Progressive Chronic Lymphocytic Leukemia After Allogeneic Hematopoietic Cell Transplantation

This case report presents a patient with poor-prognosis chronic lymphocytic leukemia (CLL) who was treated with chemotherapy and underwent allogeneic hematopoietic cell transplant (alloHCT) but ultimately progressed. The application of the NCCN Clinical Practice Guidelines in Oncology (NCCN Guidelines) for CLL and the impact of alloHCT on secondary therapy for progressive CLL are discussed.

Abstract

This case report presents a patient with poor-prognosis chronic lymphocytic leukemia (CLL) who was treated with chemotherapy and underwent allogeneic hematopoietic cell transplant (alloHCT) but ultimately progressed. The application of the NCCN Clinical Practice Guidelines in Oncology (NCCN Guidelines) for CLL and the impact of alloHCT on secondary therapy for progressive CLL are discussed.

Case Report

A 62-year-old white man with an unremarkable medical history was diagnosed in 2008 with chronic lymphocytic leukemia (CLL) Rai stage 0 at an outlying hospital after a routine preoperative CBC revealed a lymphocytosis. The initial prognostic markers were equivocal with positive Zap-70 expression but negative CD38 expression. The patient was observed without treatment. After 6 months, the patient developed progressive lymphadenopathy, weight loss, anemia, and thrombocytopenia. Subsequently, he received treatment with rituximab and fludarabine (FR) × 6 cycles and experienced a partial response. Six months later, he developed progressive lymphadenopathy and worsening anemia and thrombocytopenia. He was referred to the authors’ institution for further treatment. Cytogenetic evaluation revealed mutation of p53, del(13q), and del(11q). Because of the high-risk features of his disease, an allogeneic hematopoietic cell transplant (alloHCT) was planned and a donor search initiated. In the interim he received salvage chemotherapy with rituximab, cyclophosphamide, doxorubicin, vincristine, and prednisone (R-CHOP) × 6 cycles and rituximab and bendamustine (BR) × 3 cycles. He experienced a poor response to both regimens, with progressive lymphadenopathy on CT scan and persistent involvement of the bone marrow.

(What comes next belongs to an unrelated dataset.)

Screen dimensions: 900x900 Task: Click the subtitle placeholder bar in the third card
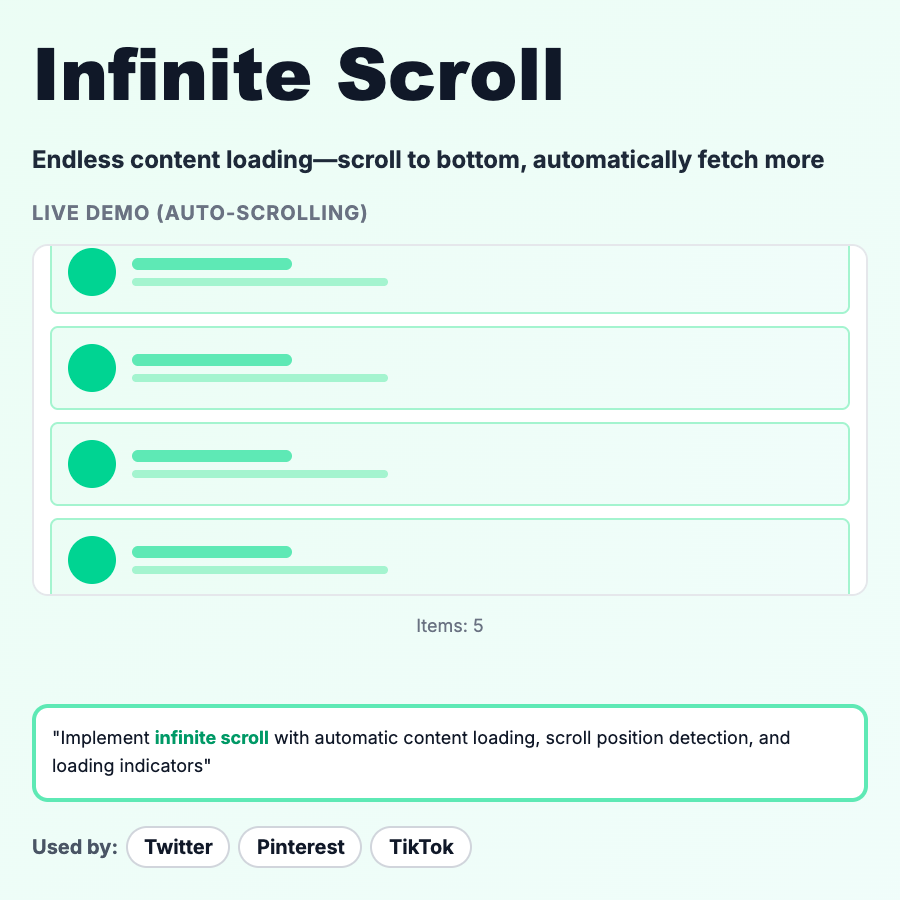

The patient proceeded to alloHCT with residual disease. He received a matched unrelated donor alloHCT conditioned with fludarabine, melphalan, and total body irradiation. Acute graft-versus-host disease (GVHD) prophylaxis consisted of low-dose methotrexate, tacrolimus, and mycophenolate mofetil (MMF). Neutrophil and platelet engraftment occurred on day 12 and 18 after transplantation, respectively. Bone marrow mixed chimerism on day 30 after transplantation was 45% to 49% donor. All immunosuppression with MMF and tacrolimus was rapidly tapered off to encourage conversion to donor chimerism and any nascent graft-versus-leukemia effect. On day 46, the patient developed new painful cervical lymphadenopathy. Progressive disease was confirmed on restaging CT scan. Shortly thereafter, the patient developed liver function test elevation. The total bilirubin was 5.3 mg/dL, aspartate aminotransferase was 265 IU/L, alanine aminotransferase was 165 IU/L, and alkaline phosphatase was 1001 IU/L. Cytomegalovirus DNA copy number was negative on PCR. A liver biopsy was performed to differentiate liver GVHD from CLL involvement and was consistent with CLL. One cycle of dexamethasone, high-dose cytarabine, and carboplatin (DHAC) was given with little effect and replaced with alemtuzumab. Alemtuzumab was given at a total dose of 450 mg divided over 15 doses and well tolerated. On day 110, the bone marrow was hypocellular, mixed chimerism was 100% donor, and flow cytometry was negative for CLL. The patient’s lymphadenopathy had also regressed and his disease was restaged as a complete response.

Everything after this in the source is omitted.